Here’s how private student loans contribute to the overall levels of student debt in the U.S., according to data from the Education Data Initiative.

  • The total outstanding private loan debt balance is more than $128 billion, or nearly 7 percent of the total student loan debt in the U.S.
  • Undergraduate loans made up about 89 percent of this total number, while graduate loans made up roughly 11 percent.
  • Less than 2 percent of private student loans defaulted in the fourth quarter of 2021.
  • 7.3 percent of students use private student loans.

Student loan debt by degree

Advanced degrees are expensive, but the investment could pay off. Here’s what you need to know before taking out graduate student loans.

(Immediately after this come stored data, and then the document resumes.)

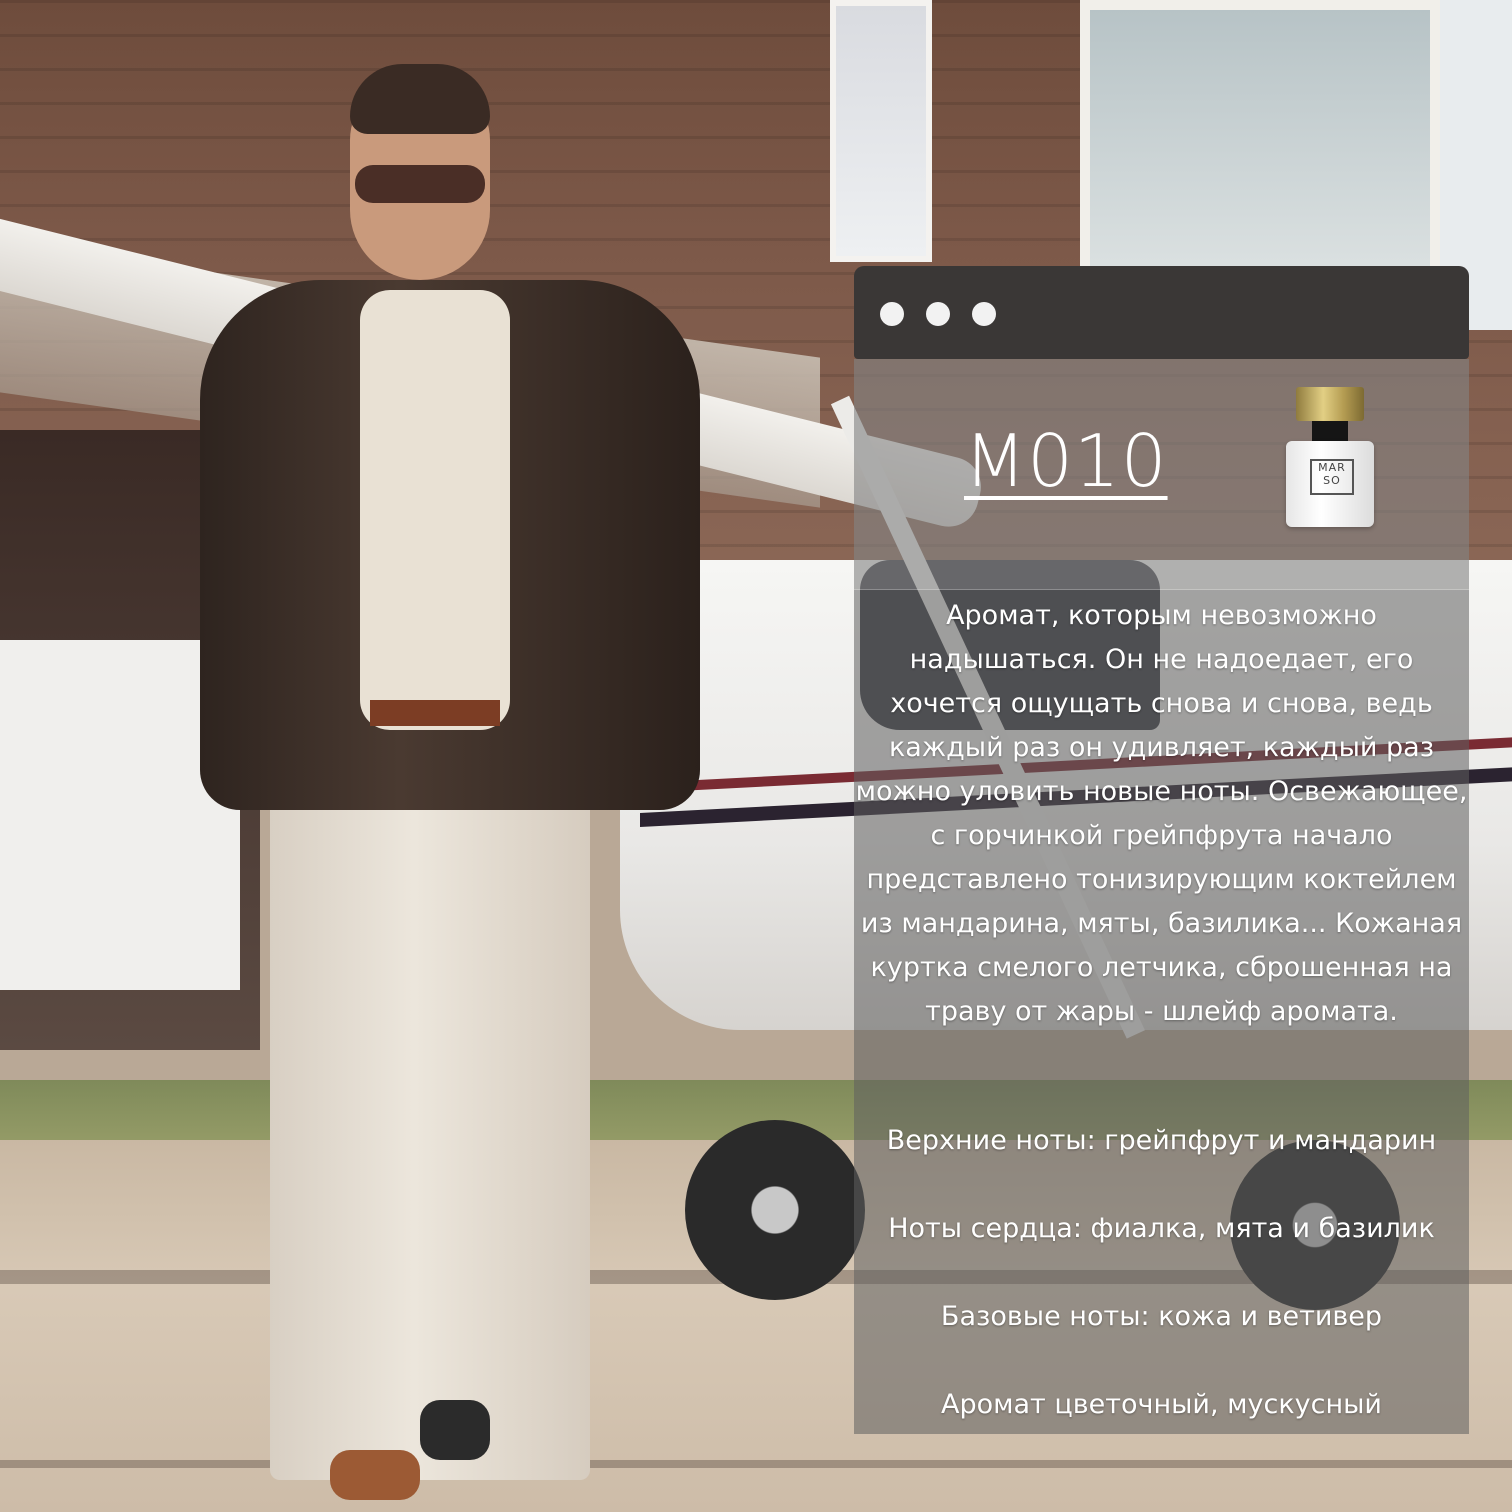  What do you see at coordinates (756, 1464) in the screenshot?
I see `tarmac-line` at bounding box center [756, 1464].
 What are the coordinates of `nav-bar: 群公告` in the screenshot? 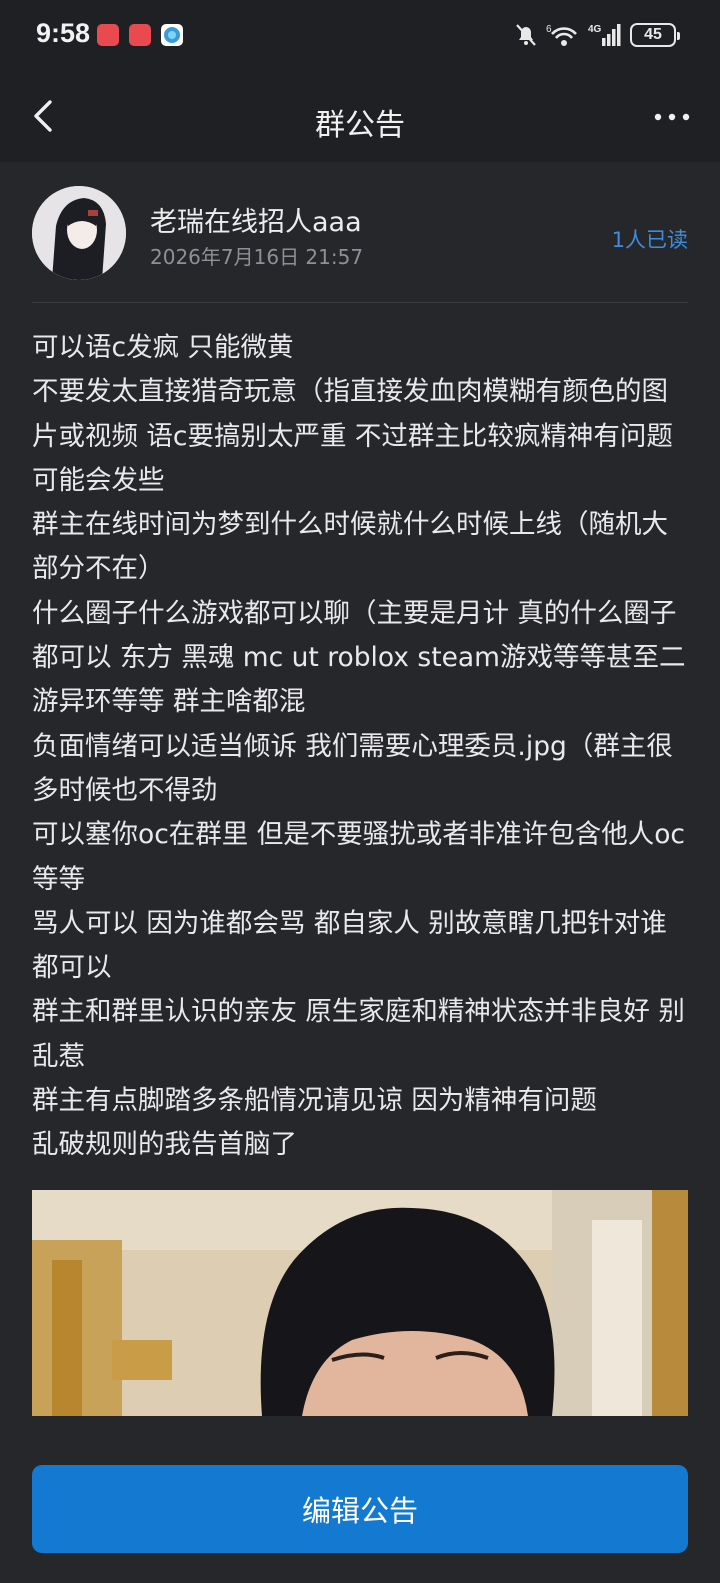 It's located at (360, 117).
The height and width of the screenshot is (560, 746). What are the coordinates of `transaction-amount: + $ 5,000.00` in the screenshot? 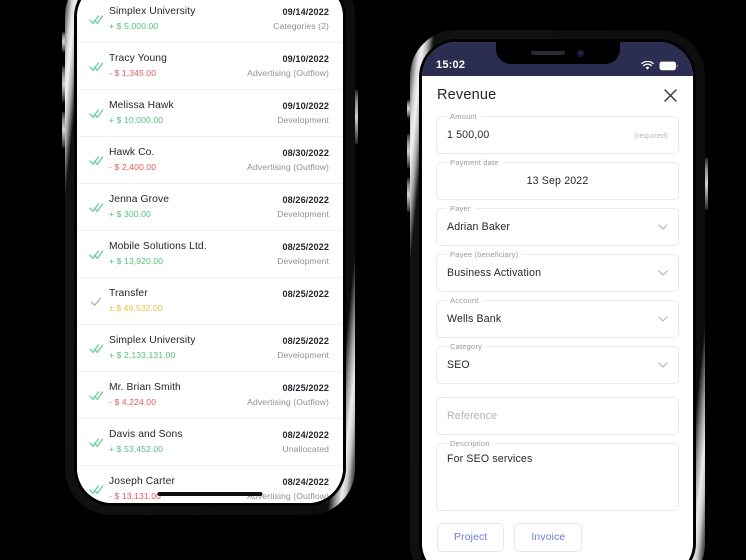 It's located at (134, 26).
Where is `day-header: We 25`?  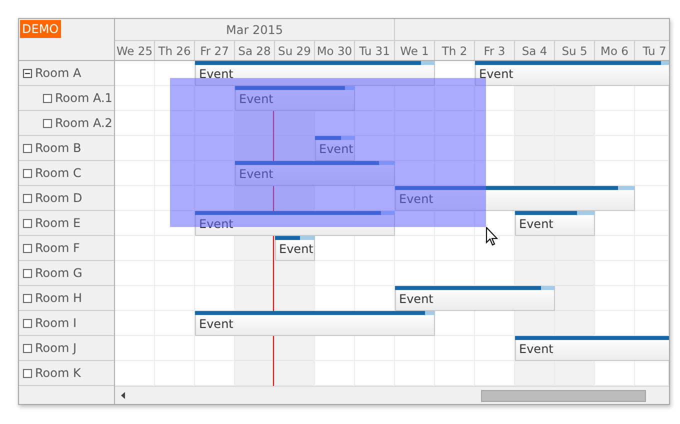
day-header: We 25 is located at coordinates (135, 50).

  • Graduate students account for 39 percent of federal student loan debt.
  • The average debt for those with Master’s degrees is $83,651.
  • The average debt for those with PhDs is $134,797.
  • 60 percent of graduate students borrow federal loans.
  • Those who earn an advanced degree earn up to 45 percent more on a weekly basis than those with just a bachelor’s degree, according to BLS data.
  • Those with advanced degrees also experience lower unemployment levels.

Student loan FAQs

  • Student loans are a type of installment loan specifically designed to cover college-related expenses. These include tuition and fees, room and board, course materials, books, transportation and more. These loans can be federal or private.
  • The process for getting a student loan will depend on the type of student loan you’re applying to.To apply for federal student loans, you’ll need to fill out the FAFSA. To do this, you’ll have to visit and provide the following information:
      • Your Social Security number.
      • Your driver’s license.
      • Your household size and income.
      • Your school’s information.
    The form will likely take about 30 minutes to complete, after which both you and your school will get a document known as the Student Aid Report (SAR) to determine your eligibility for loans.
    To apply for private student loans, you’ll need to do the following:
      • Calculate how much you need.
      • Check your credit score.
      • Research and compare lenders.
      • Gather all of the necessary information, including your Social Security number, proof of ID, proof of income, statements of debts and assets and your school’s information.
      • Prequalify with at least three lenders to see which one gives you the best offer without hurting your credit.
      • Pick a lender and fill out an official application.
      • Add a co-signer if you don’t have a job or another source of income.
      • Submit your application and wait for a decision.
    For more details on how to apply for both federal and private student loans, check out the full guide to getting a student loan.
  • Federal student loans have a standard repayment term of 10 years. However, depending on your repayment plan and type of loan, you may extend this term to up to 30 years. Private student loans, on the other hand, have repayment terms ranging from five to 20 years.